Directions for this task: Here are some records. Repeat them all exactly.

Collected data entries
⟨
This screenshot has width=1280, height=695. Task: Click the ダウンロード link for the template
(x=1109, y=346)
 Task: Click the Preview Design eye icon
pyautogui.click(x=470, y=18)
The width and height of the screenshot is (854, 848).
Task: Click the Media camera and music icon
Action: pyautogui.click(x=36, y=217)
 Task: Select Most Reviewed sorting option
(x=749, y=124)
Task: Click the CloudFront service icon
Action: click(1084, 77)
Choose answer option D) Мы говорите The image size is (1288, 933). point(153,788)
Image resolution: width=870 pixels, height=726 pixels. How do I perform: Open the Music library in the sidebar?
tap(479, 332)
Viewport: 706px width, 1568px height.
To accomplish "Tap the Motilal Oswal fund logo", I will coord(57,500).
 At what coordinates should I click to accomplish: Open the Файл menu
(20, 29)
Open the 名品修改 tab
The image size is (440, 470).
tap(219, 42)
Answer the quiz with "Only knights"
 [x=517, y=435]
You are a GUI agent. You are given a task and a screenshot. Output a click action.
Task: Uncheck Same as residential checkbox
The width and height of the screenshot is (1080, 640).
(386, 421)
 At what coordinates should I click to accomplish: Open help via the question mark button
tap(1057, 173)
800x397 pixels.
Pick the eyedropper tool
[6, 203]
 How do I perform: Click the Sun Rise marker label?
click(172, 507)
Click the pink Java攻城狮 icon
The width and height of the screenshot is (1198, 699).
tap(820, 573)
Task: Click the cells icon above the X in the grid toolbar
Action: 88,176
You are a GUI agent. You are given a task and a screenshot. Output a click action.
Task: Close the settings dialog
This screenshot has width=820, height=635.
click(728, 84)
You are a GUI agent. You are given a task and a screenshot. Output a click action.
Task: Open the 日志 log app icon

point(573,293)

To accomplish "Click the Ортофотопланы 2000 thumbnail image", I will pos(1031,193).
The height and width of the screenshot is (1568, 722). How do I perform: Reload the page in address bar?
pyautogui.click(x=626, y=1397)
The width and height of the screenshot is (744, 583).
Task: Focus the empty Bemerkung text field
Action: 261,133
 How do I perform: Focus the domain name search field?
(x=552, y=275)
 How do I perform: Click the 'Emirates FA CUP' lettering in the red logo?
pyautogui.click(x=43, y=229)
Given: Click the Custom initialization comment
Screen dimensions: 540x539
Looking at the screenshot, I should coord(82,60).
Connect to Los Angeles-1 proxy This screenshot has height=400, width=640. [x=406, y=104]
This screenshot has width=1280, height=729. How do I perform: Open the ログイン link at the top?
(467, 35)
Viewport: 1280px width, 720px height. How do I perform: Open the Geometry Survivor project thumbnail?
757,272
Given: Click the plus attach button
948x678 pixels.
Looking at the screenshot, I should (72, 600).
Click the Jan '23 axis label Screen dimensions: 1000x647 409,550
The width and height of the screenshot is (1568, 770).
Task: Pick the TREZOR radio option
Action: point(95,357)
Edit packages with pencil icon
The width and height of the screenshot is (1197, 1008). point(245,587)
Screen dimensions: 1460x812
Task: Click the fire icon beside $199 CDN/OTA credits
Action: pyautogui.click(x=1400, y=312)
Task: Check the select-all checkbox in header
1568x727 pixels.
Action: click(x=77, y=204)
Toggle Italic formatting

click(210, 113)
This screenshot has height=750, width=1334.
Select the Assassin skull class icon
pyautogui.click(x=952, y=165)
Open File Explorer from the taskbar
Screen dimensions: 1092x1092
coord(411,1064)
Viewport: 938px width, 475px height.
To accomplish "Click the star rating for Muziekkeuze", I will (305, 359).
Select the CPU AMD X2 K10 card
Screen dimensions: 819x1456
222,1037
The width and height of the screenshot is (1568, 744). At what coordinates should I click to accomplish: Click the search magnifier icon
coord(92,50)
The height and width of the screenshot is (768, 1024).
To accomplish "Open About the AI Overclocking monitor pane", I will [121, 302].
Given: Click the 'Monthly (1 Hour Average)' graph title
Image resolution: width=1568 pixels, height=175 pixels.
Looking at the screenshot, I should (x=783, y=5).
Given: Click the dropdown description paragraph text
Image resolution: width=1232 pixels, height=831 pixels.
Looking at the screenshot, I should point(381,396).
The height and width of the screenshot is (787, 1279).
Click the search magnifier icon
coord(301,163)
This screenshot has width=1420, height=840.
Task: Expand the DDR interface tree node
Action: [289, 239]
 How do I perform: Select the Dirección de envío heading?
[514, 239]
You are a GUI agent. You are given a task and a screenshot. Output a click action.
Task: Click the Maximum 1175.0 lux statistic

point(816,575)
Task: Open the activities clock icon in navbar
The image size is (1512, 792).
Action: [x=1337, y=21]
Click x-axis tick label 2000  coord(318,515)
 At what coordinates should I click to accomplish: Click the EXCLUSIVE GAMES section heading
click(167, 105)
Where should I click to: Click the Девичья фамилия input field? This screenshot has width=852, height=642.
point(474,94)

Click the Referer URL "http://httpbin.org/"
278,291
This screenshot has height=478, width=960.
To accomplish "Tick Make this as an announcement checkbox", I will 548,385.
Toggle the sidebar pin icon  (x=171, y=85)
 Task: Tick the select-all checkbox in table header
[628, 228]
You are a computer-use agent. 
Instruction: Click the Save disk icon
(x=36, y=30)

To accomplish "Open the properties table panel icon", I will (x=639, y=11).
⟩
Exercise answer:
This screenshot has width=1280, height=695. Task: Click the ダウンロード link for the template
(x=1109, y=346)
 Task: Click the Preview Design eye icon
pyautogui.click(x=470, y=18)
The width and height of the screenshot is (854, 848).
Task: Click the Media camera and music icon
Action: pyautogui.click(x=36, y=217)
 Task: Select Most Reviewed sorting option
(x=749, y=124)
Task: Click the CloudFront service icon
Action: click(1084, 77)
Choose answer option D) Мы говорите The image size is (1288, 933). point(153,788)
Image resolution: width=870 pixels, height=726 pixels. How do I perform: Open the Music library in the sidebar?
tap(479, 332)
Viewport: 706px width, 1568px height.
To accomplish "Tap the Motilal Oswal fund logo", I will coord(57,500).
 At what coordinates should I click to accomplish: Open the Файл menu
(20, 29)
Open the 名品修改 tab
The image size is (440, 470).
tap(219, 42)
Answer the quiz with "Only knights"
 [x=517, y=435]
You are a GUI agent. You are given a task and a screenshot. Output a click action.
Task: Uncheck Same as residential checkbox
The width and height of the screenshot is (1080, 640).
(386, 421)
 At what coordinates should I click to accomplish: Open help via the question mark button
tap(1057, 173)
800x397 pixels.
Pick the eyedropper tool
[6, 203]
 How do I perform: Click the Sun Rise marker label?
click(172, 507)
Click the pink Java攻城狮 icon
The width and height of the screenshot is (1198, 699).
tap(820, 573)
Task: Click the cells icon above the X in the grid toolbar
Action: 88,176
You are a GUI agent. You are given a task and a screenshot. Output a click action.
Task: Close the settings dialog
This screenshot has width=820, height=635.
click(728, 84)
You are a GUI agent. You are given a task and a screenshot. Output a click action.
Task: Open the 日志 log app icon

point(573,293)

To accomplish "Click the Ортофотопланы 2000 thumbnail image", I will pos(1031,193).
The height and width of the screenshot is (1568, 722). How do I perform: Reload the page in address bar?
pyautogui.click(x=626, y=1397)
The width and height of the screenshot is (744, 583).
Task: Focus the empty Bemerkung text field
Action: 261,133
 How do I perform: Focus the domain name search field?
(x=552, y=275)
 How do I perform: Click the 'Emirates FA CUP' lettering in the red logo?
pyautogui.click(x=43, y=229)
Given: Click the Custom initialization comment
Screen dimensions: 540x539
Looking at the screenshot, I should coord(82,60).
Connect to Los Angeles-1 proxy This screenshot has height=400, width=640. [x=406, y=104]
This screenshot has width=1280, height=729. How do I perform: Open the ログイン link at the top?
(467, 35)
Viewport: 1280px width, 720px height. How do I perform: Open the Geometry Survivor project thumbnail?
757,272
Given: Click the plus attach button
948x678 pixels.
Looking at the screenshot, I should (72, 600).
Click the Jan '23 axis label Screen dimensions: 1000x647 409,550
The width and height of the screenshot is (1568, 770).
Task: Pick the TREZOR radio option
Action: point(95,357)
Edit packages with pencil icon
The width and height of the screenshot is (1197, 1008). point(245,587)
Screen dimensions: 1460x812
Task: Click the fire icon beside $199 CDN/OTA credits
Action: pyautogui.click(x=1400, y=312)
Task: Check the select-all checkbox in header
1568x727 pixels.
Action: click(x=77, y=204)
Toggle Italic formatting

click(210, 113)
This screenshot has height=750, width=1334.
Select the Assassin skull class icon
pyautogui.click(x=952, y=165)
Open File Explorer from the taskbar
Screen dimensions: 1092x1092
coord(411,1064)
Viewport: 938px width, 475px height.
To accomplish "Click the star rating for Muziekkeuze", I will (305, 359).
Select the CPU AMD X2 K10 card
Screen dimensions: 819x1456
222,1037
The width and height of the screenshot is (1568, 744). At what coordinates should I click to accomplish: Click the search magnifier icon
coord(92,50)
The height and width of the screenshot is (768, 1024).
To accomplish "Open About the AI Overclocking monitor pane", I will [121, 302].
Given: Click the 'Monthly (1 Hour Average)' graph title
Image resolution: width=1568 pixels, height=175 pixels.
Looking at the screenshot, I should (x=783, y=5).
Given: Click the dropdown description paragraph text
Image resolution: width=1232 pixels, height=831 pixels.
Looking at the screenshot, I should point(381,396).
The height and width of the screenshot is (787, 1279).
Click the search magnifier icon
coord(301,163)
This screenshot has width=1420, height=840.
Task: Expand the DDR interface tree node
Action: [289, 239]
 How do I perform: Select the Dirección de envío heading?
[514, 239]
You are a GUI agent. You are given a task and a screenshot. Output a click action.
Task: Click the Maximum 1175.0 lux statistic

point(816,575)
Task: Open the activities clock icon in navbar
The image size is (1512, 792).
Action: [x=1337, y=21]
Click x-axis tick label 2000  coord(318,515)
 At what coordinates should I click to accomplish: Click the EXCLUSIVE GAMES section heading
click(167, 105)
Where should I click to: Click the Девичья фамилия input field? This screenshot has width=852, height=642.
point(474,94)

Click the Referer URL "http://httpbin.org/"
278,291
This screenshot has height=478, width=960.
To accomplish "Tick Make this as an announcement checkbox", I will 548,385.
Toggle the sidebar pin icon  (x=171, y=85)
 Task: Tick the select-all checkbox in table header
[628, 228]
You are a computer-use agent. 
Instruction: Click the Save disk icon
(x=36, y=30)

To accomplish "Open the properties table panel icon", I will (x=639, y=11).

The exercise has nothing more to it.